[Opening Source material section]

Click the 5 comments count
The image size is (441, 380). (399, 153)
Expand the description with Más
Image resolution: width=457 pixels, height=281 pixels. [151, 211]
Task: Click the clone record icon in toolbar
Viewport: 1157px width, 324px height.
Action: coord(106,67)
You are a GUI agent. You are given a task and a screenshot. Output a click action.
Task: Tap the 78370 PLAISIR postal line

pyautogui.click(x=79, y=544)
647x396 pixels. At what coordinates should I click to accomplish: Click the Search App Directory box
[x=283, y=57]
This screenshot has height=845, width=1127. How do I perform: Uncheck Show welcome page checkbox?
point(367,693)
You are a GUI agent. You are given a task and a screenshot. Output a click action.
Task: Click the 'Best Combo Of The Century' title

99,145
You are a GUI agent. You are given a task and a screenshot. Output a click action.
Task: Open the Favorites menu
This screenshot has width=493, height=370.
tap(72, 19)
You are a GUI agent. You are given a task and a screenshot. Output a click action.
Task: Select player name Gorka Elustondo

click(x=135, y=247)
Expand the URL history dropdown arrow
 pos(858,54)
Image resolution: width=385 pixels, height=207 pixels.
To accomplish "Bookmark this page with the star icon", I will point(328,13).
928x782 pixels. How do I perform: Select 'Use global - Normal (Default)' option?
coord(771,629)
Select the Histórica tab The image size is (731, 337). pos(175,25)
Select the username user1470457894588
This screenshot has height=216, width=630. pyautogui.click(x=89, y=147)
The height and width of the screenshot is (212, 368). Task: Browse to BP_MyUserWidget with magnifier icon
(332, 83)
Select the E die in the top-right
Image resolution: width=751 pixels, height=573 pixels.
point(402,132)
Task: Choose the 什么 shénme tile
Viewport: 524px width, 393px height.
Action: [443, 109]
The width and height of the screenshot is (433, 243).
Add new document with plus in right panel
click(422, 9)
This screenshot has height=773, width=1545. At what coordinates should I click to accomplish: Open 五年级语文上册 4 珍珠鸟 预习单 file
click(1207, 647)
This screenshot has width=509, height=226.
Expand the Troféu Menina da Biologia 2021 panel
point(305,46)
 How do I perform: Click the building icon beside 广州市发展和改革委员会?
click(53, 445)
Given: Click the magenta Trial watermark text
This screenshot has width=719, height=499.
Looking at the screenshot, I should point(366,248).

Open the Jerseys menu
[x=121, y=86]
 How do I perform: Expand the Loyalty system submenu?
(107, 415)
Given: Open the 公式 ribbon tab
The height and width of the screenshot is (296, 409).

[Closing Source material section]

■ What the exercise asks ■
From the records above, print exactly the lines that run from the line with "Select the username user1470457894588" to the line with "Select the E die in the top-right", inclusive.

■ Written answer ■
Select the username user1470457894588
This screenshot has height=216, width=630. pyautogui.click(x=89, y=147)
The height and width of the screenshot is (212, 368). Task: Browse to BP_MyUserWidget with magnifier icon
(332, 83)
Select the E die in the top-right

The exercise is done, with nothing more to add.